Я оттащил маму от Ивана Брейтуэйта и его дурацких, словно вылепленных их пластилина, бакенбард, и мы поехали к нашей первой клиентке: старухе, по имени Ида Пикок, чье жилище насквозь провоняло дохлыми кошками. Ида Пикок ковыляла, опираясь на палочку. Она поведала мне, что Тони Блэр подарит ей две новых шейки бедра. Второй клиенткой была Мейбел Д'Арси, чей прапрадед служил офицером на «Титанике» и выжил. Мейбел Д'Арси похвалялась своим происхождением, пока Ида Пикок не сказала:
— Офицер, как истинный джентльмен, обязан был пойти ко дну вместе с кораблем.
Больше они друг с другом не разговаривали.
Последним нашим пенсионером оказался старичок по имени Гарри Уортингтон. Он известил нас, что уже неделю не выходил из дома. А мама посочувствовала, что бедняжка так одинок. Мистер Уортингтон надменно ответствовал, что он вовсе не одинок, недавно влюбился и теперь большую часть времени проводит в кровати вместе с новой подружкой Алисой Поуп. Ида Пикок и Мейбел Д'Арси хихикали, как девчонки, и бросали на Гарри восхищенные взгляды. Старикану семьдесят девять, а ведет себя так, точно он Хью Грант. Впрочем, волосы у него густые, а усы пушистые. Я спросил его, почему его подружка Алиса не голосует, и старый ловелас ответил, что она анархистка и не верит в институт власти. Я заинтересовался и уточнил, кто станет чинить канализацию в том крайне маловероятном случае, если победят анархисты Алисы Поуп. Старикан ответил, что Алиса Поуп не верит и в канализацию. А я указал ему, что канализация — важнейшее достижение цивилизации. Не удивительно, что Гарри Уортингтон неделю не вылезал из постели. Судя по его словам, эта Алиса Поуп — настоящее животное.
У избирательного участка, расположенного в школе Рози, я помог Мейбел вылезти из машины, и тут выяснилось, что она поддерживает сэра Арнольда Тафтона.
— Он был так душечка, когда мой дом ограбили, — пролепетала она.
— Неужели поймал грабителя и вернул украденное? — спросил я с напускной наивностью.
— Нет-нет, но сэр Арнольд сказал, что если бы был министром внутренних дел, то отрубал бы ворам руки, — ласково ответила Мейбел.
— Доктор Пандора Брейтуэйт весьма сильна по части преступления и наказания, — заметил я.
Я не солгал. Пандора изучала шедевр Достоевского, готовясь к школьному экзамену повышенного уровня, и получила высшую оценку.

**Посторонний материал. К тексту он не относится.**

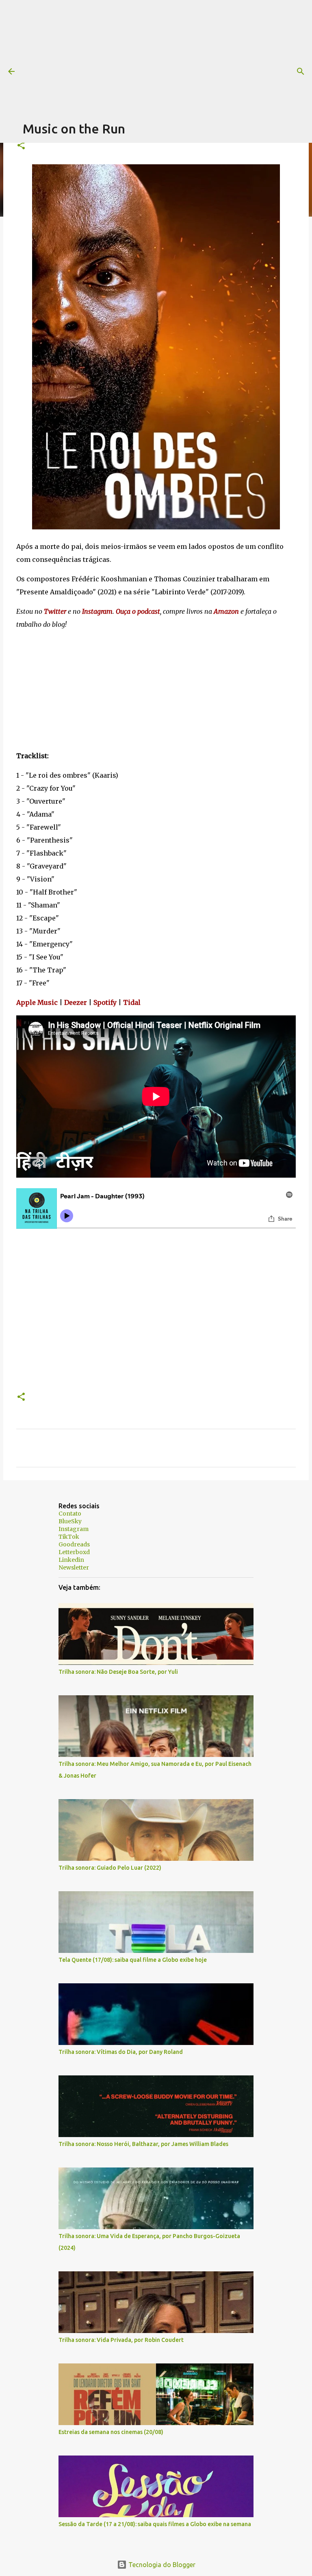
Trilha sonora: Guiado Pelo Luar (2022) (109, 1867)
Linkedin (71, 1559)
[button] (21, 145)
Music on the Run (74, 128)
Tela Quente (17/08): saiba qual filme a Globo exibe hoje (132, 1960)
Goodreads (74, 1544)
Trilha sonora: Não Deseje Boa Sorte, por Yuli (118, 1672)
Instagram (73, 1529)
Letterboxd (74, 1552)
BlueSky (70, 1521)
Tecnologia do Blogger (161, 2564)
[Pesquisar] (301, 71)
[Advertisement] (167, 57)
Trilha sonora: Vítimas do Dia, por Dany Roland (120, 2052)
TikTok (68, 1536)
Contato (69, 1513)
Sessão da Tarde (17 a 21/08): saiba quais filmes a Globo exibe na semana (154, 2524)
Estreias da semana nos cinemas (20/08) (110, 2432)
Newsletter (73, 1567)
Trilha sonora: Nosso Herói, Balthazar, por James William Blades (143, 2144)
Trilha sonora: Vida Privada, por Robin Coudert (121, 2340)
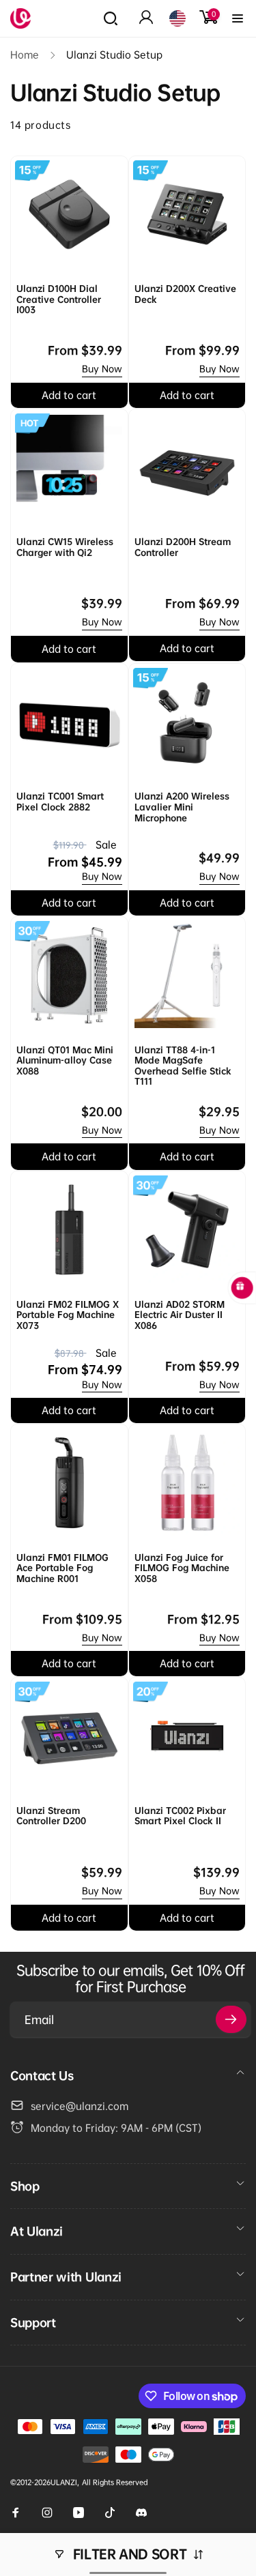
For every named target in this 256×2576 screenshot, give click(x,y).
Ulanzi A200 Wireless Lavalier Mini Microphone (181, 807)
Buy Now (102, 369)
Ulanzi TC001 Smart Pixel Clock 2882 (60, 802)
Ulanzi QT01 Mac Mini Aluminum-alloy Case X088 (64, 1061)
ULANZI (64, 2482)
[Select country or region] (177, 18)
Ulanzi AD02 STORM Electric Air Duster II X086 (179, 1315)
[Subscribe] (231, 2019)
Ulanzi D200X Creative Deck (185, 294)
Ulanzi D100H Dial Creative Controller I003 (58, 299)
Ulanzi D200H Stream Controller (182, 547)
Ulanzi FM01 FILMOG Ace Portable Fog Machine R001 (62, 1568)
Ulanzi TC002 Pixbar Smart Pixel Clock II (180, 1816)
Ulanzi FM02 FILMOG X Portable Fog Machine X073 (67, 1315)
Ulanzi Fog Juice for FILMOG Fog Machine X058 (181, 1568)
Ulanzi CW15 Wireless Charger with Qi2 (64, 547)
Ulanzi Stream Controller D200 (51, 1816)
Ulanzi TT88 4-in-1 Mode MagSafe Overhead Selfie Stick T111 (182, 1066)
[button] (111, 18)
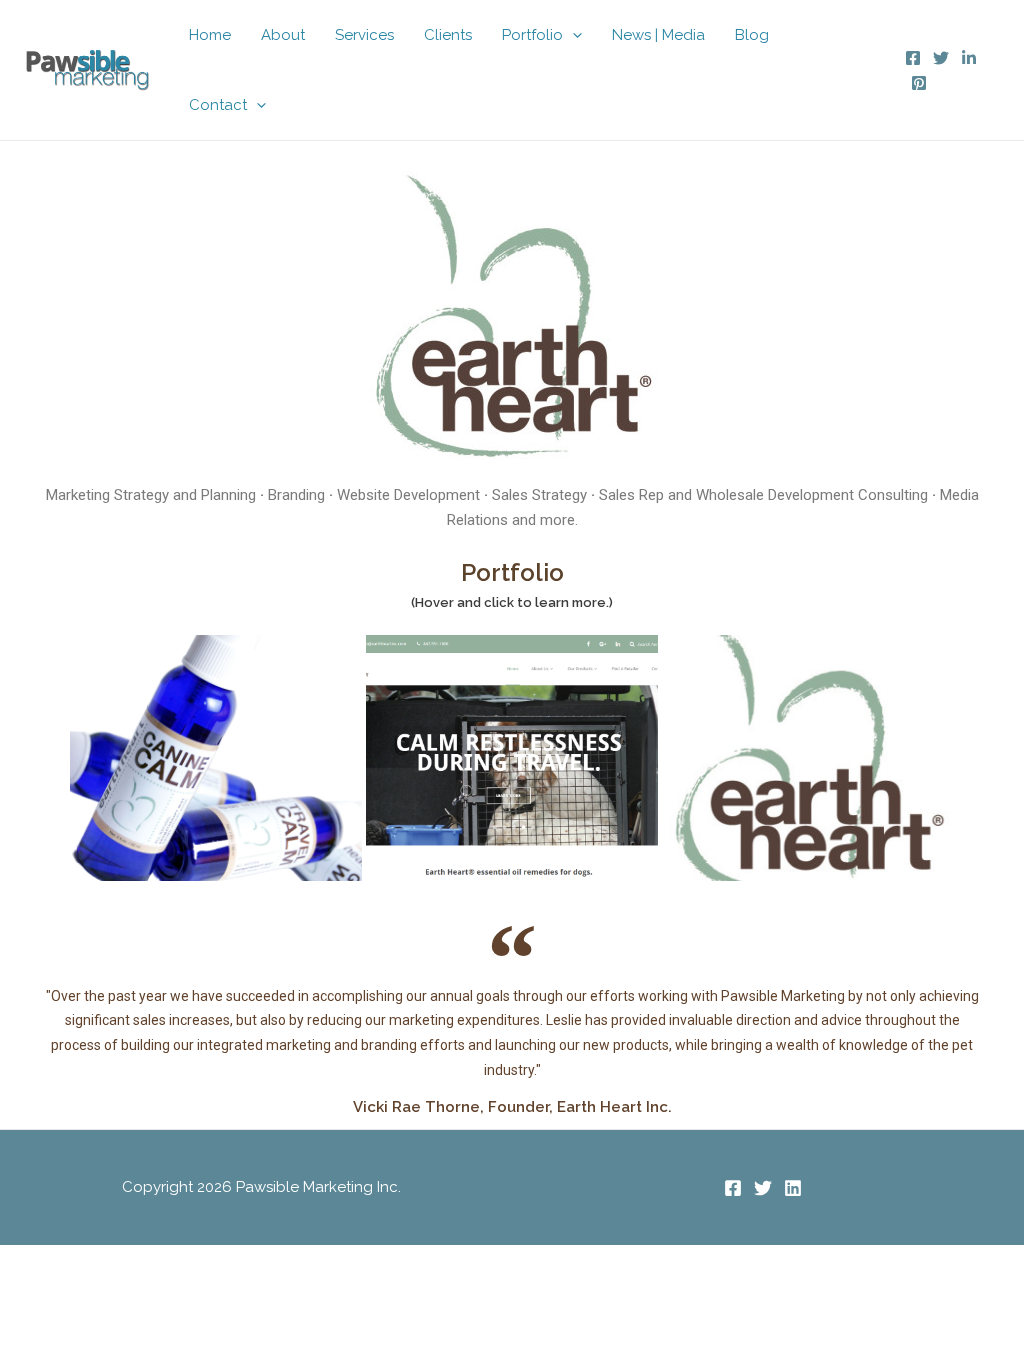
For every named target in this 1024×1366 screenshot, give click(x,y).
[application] (572, 35)
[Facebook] (913, 58)
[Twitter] (941, 58)
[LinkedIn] (969, 58)
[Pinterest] (919, 83)
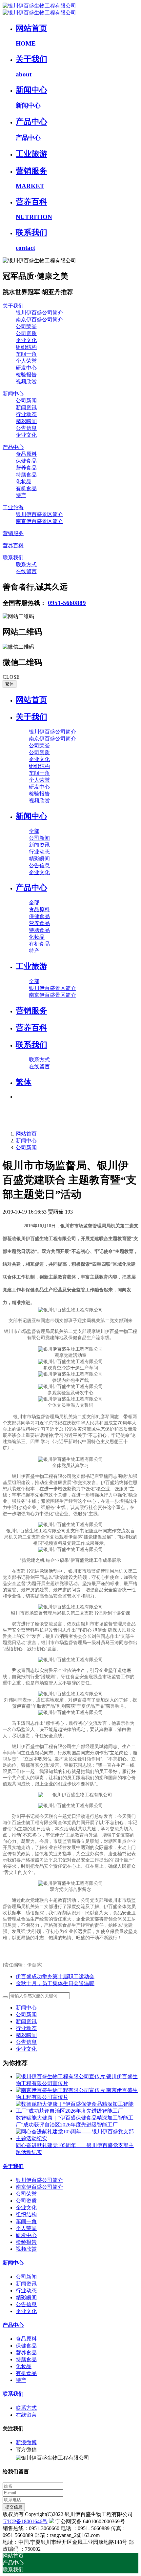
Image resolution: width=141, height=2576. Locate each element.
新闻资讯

Пока Мейбел ковыляла по дорожке, ведущей к школе, я пытался промыть ей мозги, чтобы она изменила свои недостойные политические пристрастия. Пришлось даже пойти на явную ложь: сказал, будто Пандора — кровная родственница Уинстона Черчилля и является членом аристократического охотничьего клуба «Куорн». Более того, наврал, что Пандора тяжким трудом зарабатывает себе на хлеб насущный. Уж не знаю, был ли толк от моих стараний — за кого проголосовала старая ведьма, не имею ни малейшего представления.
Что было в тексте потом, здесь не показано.